Lower collaborated with Darin McNeil, the lead author, assistant professor, forestry and natural resources at the University of Kentucky; Sarah Goslee and Melanie Kammerer of the United States Department of Agriculture – Agricultural Research Service, Pasture Systems and Watershed Management Research Unit at University Park, Pa.; and John Tooker and Christina Grozinger from the Department of Entomology, Insect Biodiversity Center, Huck Institutes of the Life Sciences, Pennsylvania State University, on the research. They used machine learning models to analyze more than 24,000 Firefly Watch surveys. Their study, published in Science of the Total Environment, identified the factors likely responsible for troubling declines in firefly populations across North America.
The researchers trained machine learning models to evaluate the relative importance of a variety of factors within the data collected on firefly populations, including pesticides, artificial lights at night, land cover, soil/topography, short-term weather and long-term climate.

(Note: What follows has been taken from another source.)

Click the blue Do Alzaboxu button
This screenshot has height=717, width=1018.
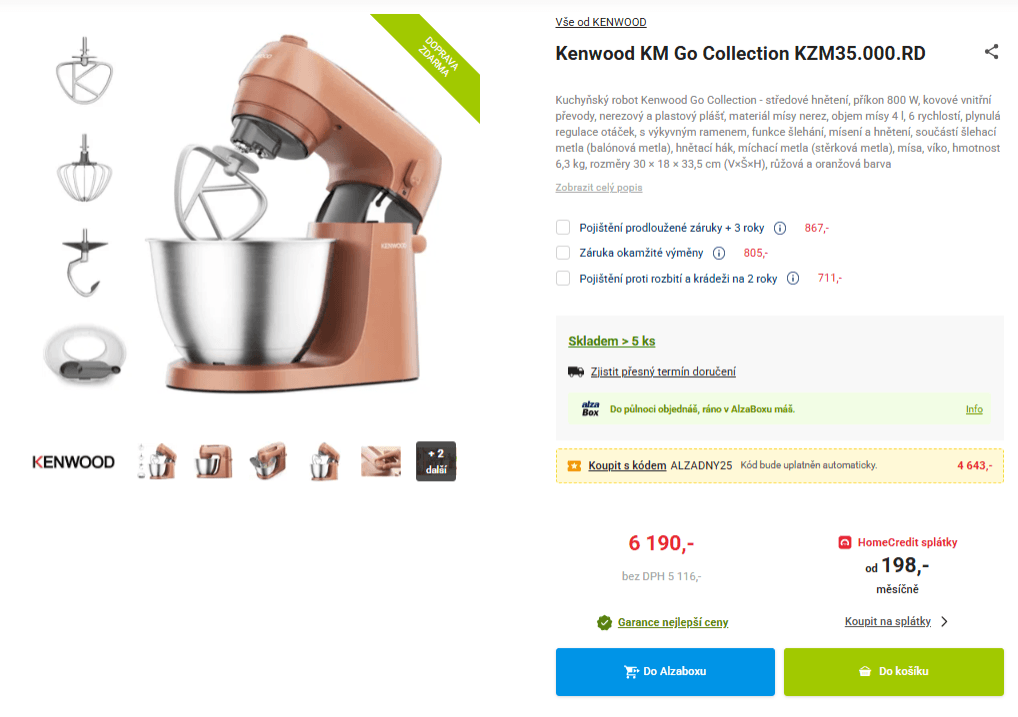pos(665,672)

Their analyses revealed that firefly abundance was driven by complex interactions among soil conditions, climate/weather and land-cover characteristics — with climate change and habitat loss having the greatest impact.
Due to the impact that climate and weather conditions have on firefly abundance, they concluded that there is a strong likelihood that firefly populations will be significantly influenced by climate change, with some regions becoming higher quality and supporting larger firefly populations, and others potentially losing populations altogether.
"We're the first to show a whole myriad of factors that drive firefly populations," McNeil says. "The machine learning models we used let us look at the relative difference of factors. Climate is one of the major drivers. It's more important than other factors. The fireflies may be more sensitive to climate change than we previously thought."
The researchers also found that other factors — especially land-cover characteristics and landscape context — remain strong predictors of firefly abundance in the eastern United States.
They conclude that future conservation of North American firefly populations will depend upon:
- Consistent and continued monitoring of populations via programs like Firefly Watch (Mass Audubon) and Firefly Atlas (Xerces Society)
- Efforts to mitigate the impacts of climate change
- Insect-friendly conservation practices
Given that many firefly species are habitat specialists, the researchers write that species-specific monitoring efforts — either via citizen science or biologist-led censuses — would also help provide greater detail on the habitat patterns revealed by their analyses and address the risks to individual species.
"Each species has its own habitat requirement and things it needs to succeed," Lower says. "With the citizen science data in this study, we're looking at fireflies in the aggregate, but we would like people in citizen science to get more training in species identification. If we can get species-level information, we can provide more specifics on species living in a particular area and how best to protect them."
Still, the new study is the first to address some specific reasons fireflies persist in some places, but not others, in hopes of conserving firefly populations.